10/04/2012

Ser um bicho ou ser humano?



Existe uma disputa entre humanistas aos moldes pagãos e ativistas pró-vida sobre a eutanásia de pessoas com morte cerebral. Para os tais humanistas parece óbvio que na morte cerebral deixa de existir a vida. Isso é uma contradição, pois se uma única célula viva ou órgãos vivos já representam a vida a questão não se refere à vida mas ao sujeito. Ao reconhecerem a "inexistência" do sujeito após a morte da mente em sua objetividade e subjetividade, reconhecem, em contradição à sua preferência pela eutanásia, que o individuo é mais do que a vida orgânica. É vida da mente, isto é, vida da alma.


Curiosamente querem justificar a eutanásia pela falta de vida, quando na verdade articulam a falta de alma. Isto não é assunto de ciência, pois não pode ser reproduzido nem testado em laboratório, é assunto de ética e de fé ao mesmo tempo. Se pela ética refletimos sobre nosso procedimento moral, é importante que tratando-se de fatos da alma, leve-se em consideração o conhecimento que tem mais experiência com o espírito em toda a história que é o saber teológico.
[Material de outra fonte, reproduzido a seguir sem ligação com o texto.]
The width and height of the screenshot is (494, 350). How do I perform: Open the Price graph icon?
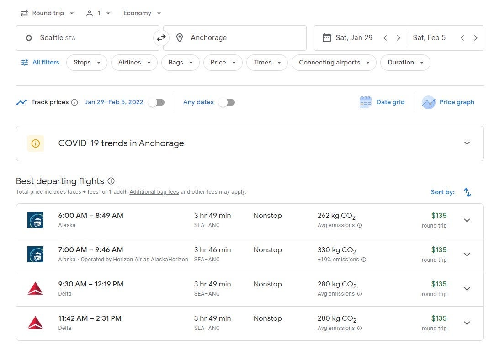click(428, 102)
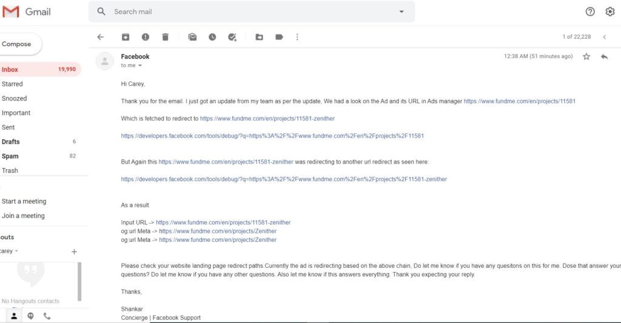Open the More options three-dot menu
This screenshot has width=621, height=323.
click(x=297, y=37)
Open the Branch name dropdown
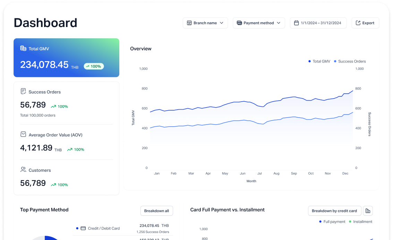The image size is (393, 240). pyautogui.click(x=205, y=23)
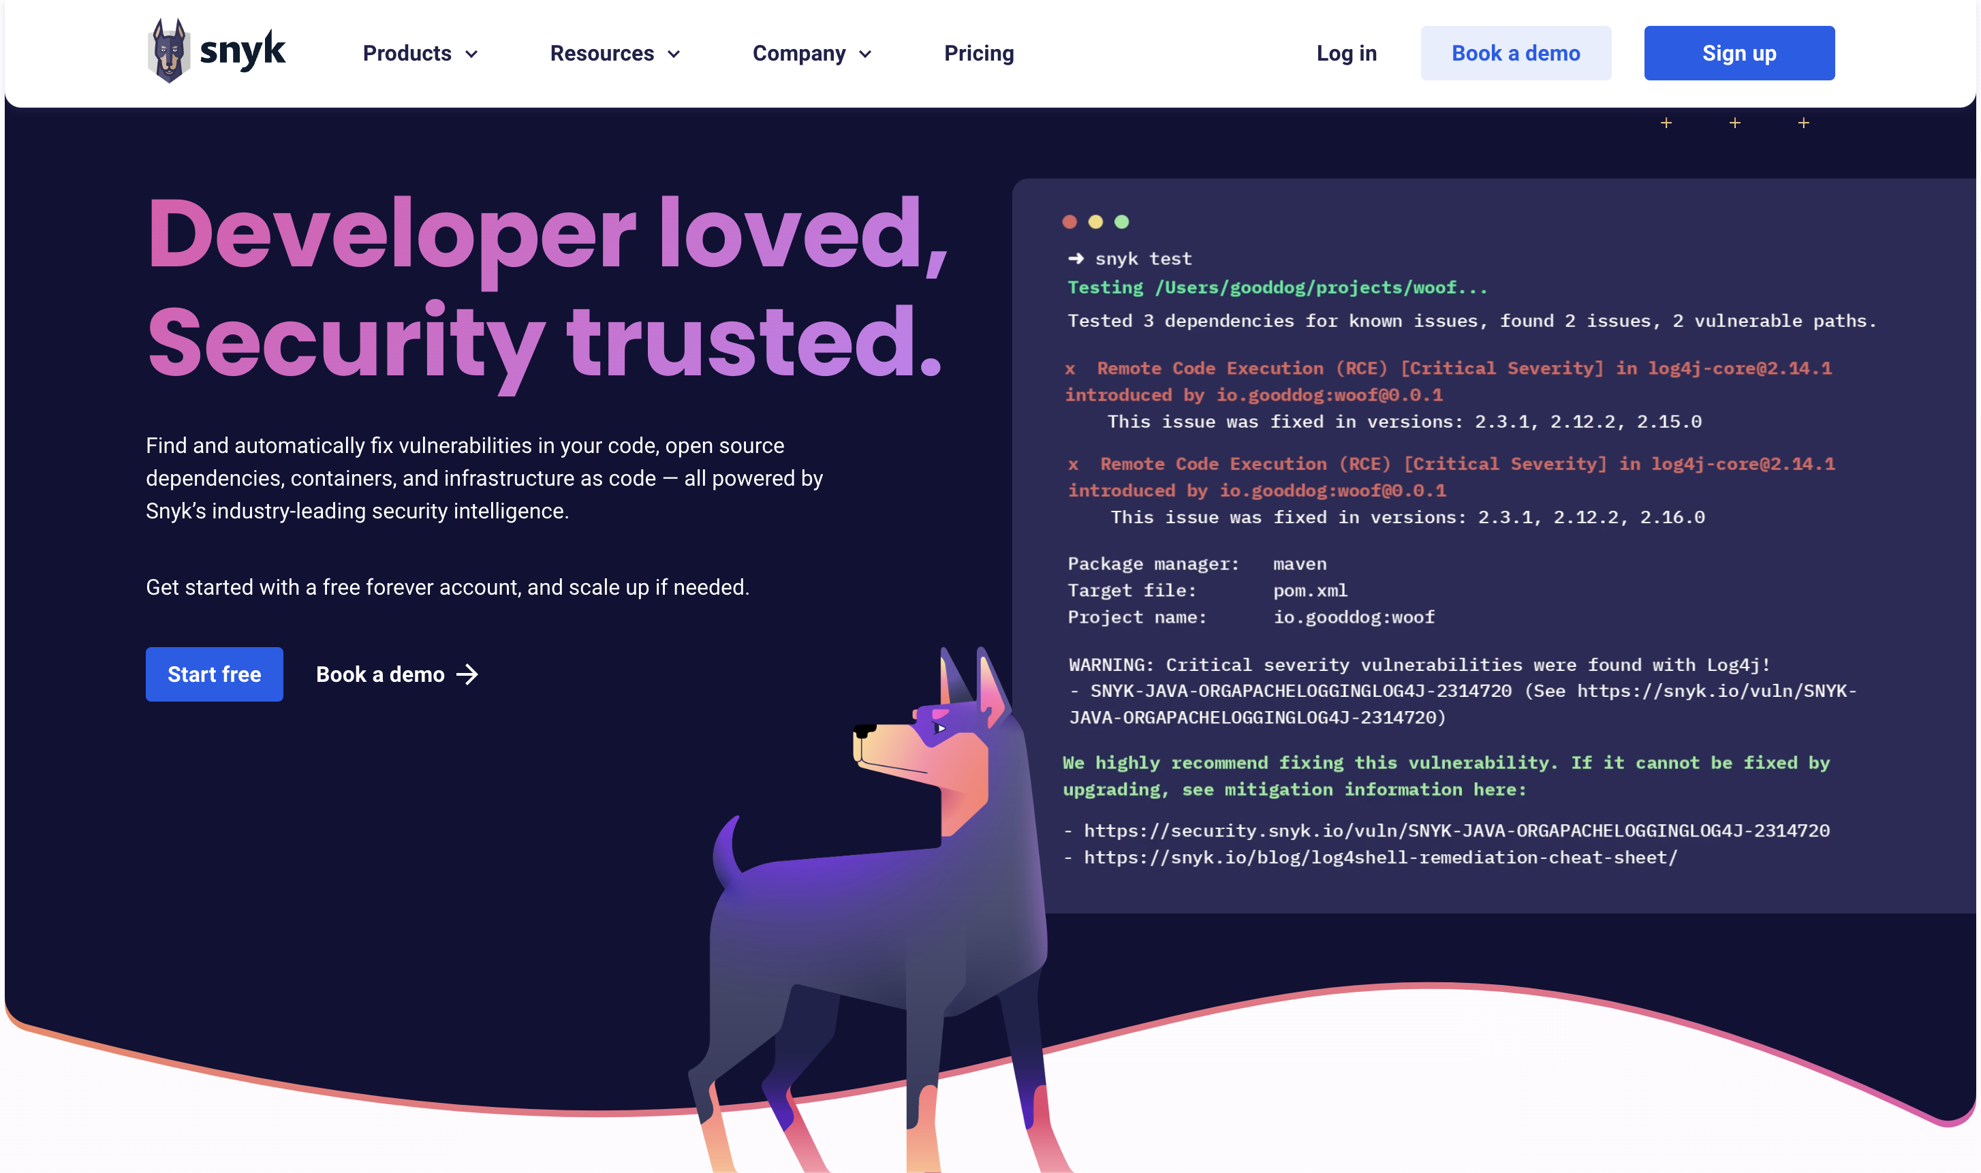The height and width of the screenshot is (1173, 1981).
Task: Open the Resources navigation menu
Action: coord(616,53)
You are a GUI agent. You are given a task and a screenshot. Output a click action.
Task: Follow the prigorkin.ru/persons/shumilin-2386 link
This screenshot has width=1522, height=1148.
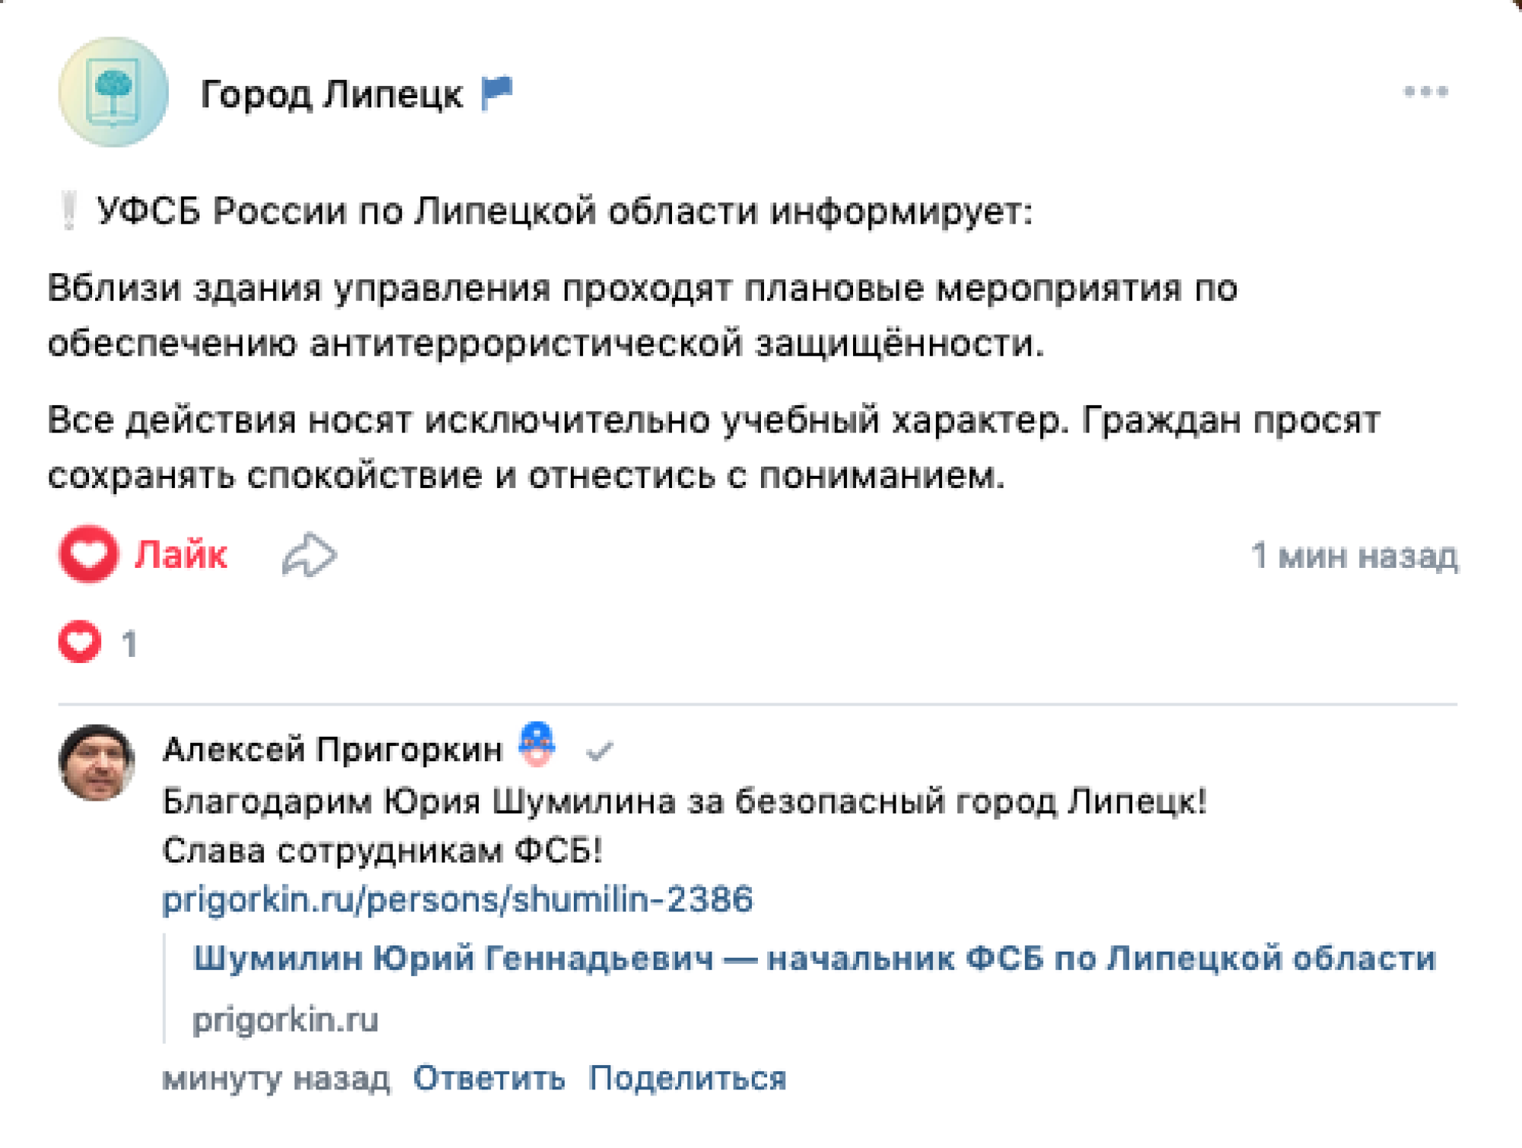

A ciência não pode ser arvorar de dona da verdade, exatamente por ser fragmentária, por centrar-se em detalhes e não no todo. Apesar dos esforços pela interdisciplinaridade, a visão completa do homem nunca será alcançada pela ciência, pois ela sempre será composta de fragmentos. Um mosaico de saberes não é um ser inteiro mas um ser quebrado e remendado. Precisamos portanto em nossas decisões a respeito da vida, especialmente no campo político, de considerar o valor da religião, da fé em Deus, do valor à vida humana como manifestação da alma como o ser humano por inteiro, que foi criado ser corpóreo e que ressuscitará como ser corpóreo na volta de Cristo.


É claro que a ciência não pode entender isso. Para os militantes do aborto e da eutanásia as pessoas não passam de uma pasta de órgãos descartável, sem alma, que serve a uma pretensa "colmeia" onde os príncipes desse mundo fazem tudo para continuar vivos eternamente, mas reservam o aborto e a eutanásia para os desvalidos e miseráveis.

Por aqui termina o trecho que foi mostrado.